== RECORDS FOR THE EXERCISE ==

◇ ◇ ◇ ◇ ◇

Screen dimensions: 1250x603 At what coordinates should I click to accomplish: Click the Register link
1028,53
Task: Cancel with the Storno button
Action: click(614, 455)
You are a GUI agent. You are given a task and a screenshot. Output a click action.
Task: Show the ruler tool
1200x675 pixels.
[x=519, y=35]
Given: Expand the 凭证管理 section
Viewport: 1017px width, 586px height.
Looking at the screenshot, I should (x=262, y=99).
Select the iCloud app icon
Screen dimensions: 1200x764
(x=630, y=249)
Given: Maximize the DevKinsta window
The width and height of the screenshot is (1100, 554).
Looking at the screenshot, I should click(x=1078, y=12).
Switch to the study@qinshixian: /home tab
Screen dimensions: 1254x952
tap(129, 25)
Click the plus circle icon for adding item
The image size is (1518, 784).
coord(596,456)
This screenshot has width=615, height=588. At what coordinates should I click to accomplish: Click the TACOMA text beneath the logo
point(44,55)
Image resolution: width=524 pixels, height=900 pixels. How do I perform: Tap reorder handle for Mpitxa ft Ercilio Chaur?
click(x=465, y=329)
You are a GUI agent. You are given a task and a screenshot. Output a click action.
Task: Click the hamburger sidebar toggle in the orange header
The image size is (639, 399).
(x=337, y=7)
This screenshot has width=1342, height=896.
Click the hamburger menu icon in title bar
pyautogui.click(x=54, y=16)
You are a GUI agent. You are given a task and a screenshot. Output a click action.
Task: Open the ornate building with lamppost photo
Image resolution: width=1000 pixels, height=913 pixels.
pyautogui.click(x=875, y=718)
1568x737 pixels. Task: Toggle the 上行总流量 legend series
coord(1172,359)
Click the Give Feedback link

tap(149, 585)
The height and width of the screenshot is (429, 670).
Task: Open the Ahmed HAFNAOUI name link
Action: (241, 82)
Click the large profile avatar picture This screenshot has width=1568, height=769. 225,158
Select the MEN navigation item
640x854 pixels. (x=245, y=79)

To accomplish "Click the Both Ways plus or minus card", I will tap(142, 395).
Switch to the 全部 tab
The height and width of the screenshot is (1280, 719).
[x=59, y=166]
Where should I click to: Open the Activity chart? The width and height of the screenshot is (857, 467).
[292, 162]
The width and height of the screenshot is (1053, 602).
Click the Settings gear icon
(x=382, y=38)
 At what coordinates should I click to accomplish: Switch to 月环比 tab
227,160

◇ ◇ ◇ ◇ ◇

== WHAT TO WORK ON ==
Would you reproduce the entire listing, keeping every line as it is?

== SOLVED PROBLEM ==
Screen dimensions: 1250x603 At what coordinates should I click to accomplish: Click the Register link
1028,53
Task: Cancel with the Storno button
Action: click(614, 455)
You are a GUI agent. You are given a task and a screenshot. Output a click action.
Task: Show the ruler tool
1200x675 pixels.
[x=519, y=35]
Given: Expand the 凭证管理 section
Viewport: 1017px width, 586px height.
Looking at the screenshot, I should (x=262, y=99).
Select the iCloud app icon
Screen dimensions: 1200x764
(x=630, y=249)
Given: Maximize the DevKinsta window
The width and height of the screenshot is (1100, 554).
Looking at the screenshot, I should click(x=1078, y=12).
Switch to the study@qinshixian: /home tab
Screen dimensions: 1254x952
tap(129, 25)
Click the plus circle icon for adding item
The image size is (1518, 784).
coord(596,456)
This screenshot has width=615, height=588. At what coordinates should I click to accomplish: Click the TACOMA text beneath the logo
point(44,55)
Image resolution: width=524 pixels, height=900 pixels. How do I perform: Tap reorder handle for Mpitxa ft Ercilio Chaur?
click(x=465, y=329)
You are a GUI agent. You are given a task and a screenshot. Output a click action.
Task: Click the hamburger sidebar toggle in the orange header
The image size is (639, 399).
(x=337, y=7)
This screenshot has width=1342, height=896.
Click the hamburger menu icon in title bar
pyautogui.click(x=54, y=16)
You are a GUI agent. You are given a task and a screenshot. Output a click action.
Task: Open the ornate building with lamppost photo
Image resolution: width=1000 pixels, height=913 pixels.
pyautogui.click(x=875, y=718)
1568x737 pixels. Task: Toggle the 上行总流量 legend series
coord(1172,359)
Click the Give Feedback link

tap(149, 585)
The height and width of the screenshot is (429, 670).
Task: Open the Ahmed HAFNAOUI name link
Action: (241, 82)
Click the large profile avatar picture This screenshot has width=1568, height=769. 225,158
Select the MEN navigation item
640x854 pixels. (x=245, y=79)

To accomplish "Click the Both Ways plus or minus card", I will tap(142, 395).
Switch to the 全部 tab
The height and width of the screenshot is (1280, 719).
[x=59, y=166]
Where should I click to: Open the Activity chart? The width and height of the screenshot is (857, 467).
[292, 162]
The width and height of the screenshot is (1053, 602).
Click the Settings gear icon
(x=382, y=38)
 At what coordinates should I click to accomplish: Switch to 月环比 tab
227,160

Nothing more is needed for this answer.